[Passage to read]
‘We want our voices heard’ say female business leaders

Female business leaders from Liverpool and Manchester tell Chancellor Rishi Sunak to give women a ‘seat at the table’ when formulating enterprise policy. Tony McDonough reports

Julia Rouse
Julia Rouse, Professor of Entrepreneurship at Manchester Metropolitan University. Picture by Guy Hinks.

 

Two of the North West leading female business leaders are calling on Chancellor Rishi Sunak to give women’s enterprise a “voice and a seat at the policy table”.

Julia Rouse, Professor of Entrepreneurship at Manchester Metropolitan University, and Maggie O’Carroll, chief executive of Liverpool-based social enterprise, The Women’s Organisation, are co-chairs of the Women’s Enterprise Policy Group (WEPG).

It represents leading experts from business support and academia across the UK, is now urging the Chancellor to give women a voice and a role in shaping policy responses to these urgent and challenging problems.

Ms O’Carroll has been involved in research projects into the potential impact female entrepreneurs could have on the economy. One major study last year claimed they could boost UK plc by up to £250bn a year.

[Extracted information]
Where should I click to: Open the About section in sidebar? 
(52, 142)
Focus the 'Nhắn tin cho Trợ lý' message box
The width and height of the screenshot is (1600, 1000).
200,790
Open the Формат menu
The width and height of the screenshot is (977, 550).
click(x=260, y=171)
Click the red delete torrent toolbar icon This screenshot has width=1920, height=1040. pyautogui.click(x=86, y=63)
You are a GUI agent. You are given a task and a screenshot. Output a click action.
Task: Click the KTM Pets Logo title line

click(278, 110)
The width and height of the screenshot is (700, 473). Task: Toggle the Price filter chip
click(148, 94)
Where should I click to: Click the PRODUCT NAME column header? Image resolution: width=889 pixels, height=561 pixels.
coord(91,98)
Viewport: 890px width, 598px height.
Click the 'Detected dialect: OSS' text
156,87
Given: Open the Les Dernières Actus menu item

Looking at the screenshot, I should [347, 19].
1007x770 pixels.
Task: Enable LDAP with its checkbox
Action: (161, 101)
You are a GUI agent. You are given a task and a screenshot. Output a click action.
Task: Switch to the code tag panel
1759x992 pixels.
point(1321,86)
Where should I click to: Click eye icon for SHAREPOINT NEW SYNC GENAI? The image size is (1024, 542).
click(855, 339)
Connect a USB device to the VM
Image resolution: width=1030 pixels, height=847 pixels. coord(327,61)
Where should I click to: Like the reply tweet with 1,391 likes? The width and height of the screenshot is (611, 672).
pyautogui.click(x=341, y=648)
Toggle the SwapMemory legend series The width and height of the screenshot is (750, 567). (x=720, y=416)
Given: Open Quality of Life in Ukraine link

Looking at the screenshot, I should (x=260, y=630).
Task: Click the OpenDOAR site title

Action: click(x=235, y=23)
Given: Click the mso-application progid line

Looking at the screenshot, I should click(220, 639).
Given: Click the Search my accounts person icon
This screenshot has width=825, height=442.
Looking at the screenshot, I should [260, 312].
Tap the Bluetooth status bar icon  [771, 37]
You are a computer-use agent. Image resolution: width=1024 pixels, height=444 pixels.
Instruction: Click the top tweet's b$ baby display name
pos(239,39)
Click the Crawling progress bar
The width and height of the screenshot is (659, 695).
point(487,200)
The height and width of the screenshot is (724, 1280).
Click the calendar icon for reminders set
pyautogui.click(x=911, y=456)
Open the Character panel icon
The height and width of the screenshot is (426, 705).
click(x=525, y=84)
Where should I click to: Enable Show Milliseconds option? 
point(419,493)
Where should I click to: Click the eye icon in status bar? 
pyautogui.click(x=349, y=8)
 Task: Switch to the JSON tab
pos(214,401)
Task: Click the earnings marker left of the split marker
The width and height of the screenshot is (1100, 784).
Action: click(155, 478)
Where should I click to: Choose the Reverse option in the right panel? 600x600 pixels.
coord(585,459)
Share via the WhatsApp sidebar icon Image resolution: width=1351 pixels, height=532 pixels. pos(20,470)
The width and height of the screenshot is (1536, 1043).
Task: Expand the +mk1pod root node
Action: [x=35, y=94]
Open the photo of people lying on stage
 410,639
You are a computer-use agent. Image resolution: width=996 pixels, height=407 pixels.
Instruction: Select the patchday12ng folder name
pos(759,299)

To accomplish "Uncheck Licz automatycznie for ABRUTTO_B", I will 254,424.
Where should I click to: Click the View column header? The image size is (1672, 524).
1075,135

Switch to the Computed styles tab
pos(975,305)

[Action item A]
Please list every person named in the article on female business leaders above.
[Action item B]
Take the article on female business leaders further, continuing from its final sentence.

[Expected answer A]
Rishi Sunak, Tony McDonough, Julia Rouse, Guy Hinks, Maggie O'Carroll

[Expected answer B]
The Chancellor has laid out a suite of policies to support small businesses which have so far “fallen through the cracks” in coronavirus support schemes, promising they “have not been forgotten”. But now the WEPG is calling for more urgent action to support women’s enterprise.

It claims there are still a host of female entrepreneurs and women-led businesses who have been overlooked and forgotten in these schemes and that there is an urgent need to put gender-aware policies in place.

WEPG is highlighting two areas of concern. The first states that policy initiatives have failed many women due to excluding the self-employed from support schemes, excluding home-based businesses from grant schemes, ignoring evidence that women are reluctant to borrow and failing to compensate business directors for their dividend income.

Secondly, it states that the social distancing and gaps in school and nursery provision  and other issues with childcare over the next few months will cause a crisis for many women.

Enterprise Hub
Maggie O’Carroll, chief executive of The Women’s Organisation

 

Prof Rouse said: “There is an urgent need for women’s enterprise to be at the policy table. Developing gender responsive policy for women requires our expertise. We can help analyse how COVID-19 is impacting women-led businesses, monitor policy impact and help shape and implement policies that work for women.

“The peak of the crisis for women-led businesses may come just before Christmas as the Self-employment Income Support Scheme and the Job Retention Scheme close. We are haunted by an image of a devastating pre-Christmas period for households and families across the UK.

“An economic disaster could ravage local communities and could be offset if women are given more of a voice. We urge the Department for Business, Energy and Industrial Strategy to bring The WEPG to the policy-making table.”